::: Data for processing :::

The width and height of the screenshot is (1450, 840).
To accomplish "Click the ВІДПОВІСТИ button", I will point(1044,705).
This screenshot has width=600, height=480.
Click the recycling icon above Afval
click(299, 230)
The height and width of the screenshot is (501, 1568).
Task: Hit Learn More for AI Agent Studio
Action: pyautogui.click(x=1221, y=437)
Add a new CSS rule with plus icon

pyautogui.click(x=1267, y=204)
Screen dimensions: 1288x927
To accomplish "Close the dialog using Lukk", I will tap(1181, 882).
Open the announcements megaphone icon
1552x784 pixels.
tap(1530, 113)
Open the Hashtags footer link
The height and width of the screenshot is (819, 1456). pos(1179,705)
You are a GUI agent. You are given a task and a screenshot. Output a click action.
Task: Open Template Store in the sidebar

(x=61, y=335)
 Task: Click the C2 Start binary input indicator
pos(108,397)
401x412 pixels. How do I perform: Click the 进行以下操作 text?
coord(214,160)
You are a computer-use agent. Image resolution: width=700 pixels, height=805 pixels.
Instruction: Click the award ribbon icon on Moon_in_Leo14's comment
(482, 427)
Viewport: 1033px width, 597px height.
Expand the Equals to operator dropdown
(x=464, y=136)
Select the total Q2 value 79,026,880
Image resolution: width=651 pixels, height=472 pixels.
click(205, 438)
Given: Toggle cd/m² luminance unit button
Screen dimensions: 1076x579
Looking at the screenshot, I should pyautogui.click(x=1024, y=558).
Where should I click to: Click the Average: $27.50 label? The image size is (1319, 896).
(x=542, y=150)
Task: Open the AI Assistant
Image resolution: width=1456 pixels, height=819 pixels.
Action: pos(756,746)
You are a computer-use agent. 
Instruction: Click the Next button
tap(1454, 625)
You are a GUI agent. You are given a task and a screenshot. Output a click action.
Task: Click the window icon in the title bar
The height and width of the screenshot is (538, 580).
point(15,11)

:::

> [Instructions to follow]: Count the lines of the data above where the string "computer" shows up; reply with the number only.

> [Answer to this task]: 2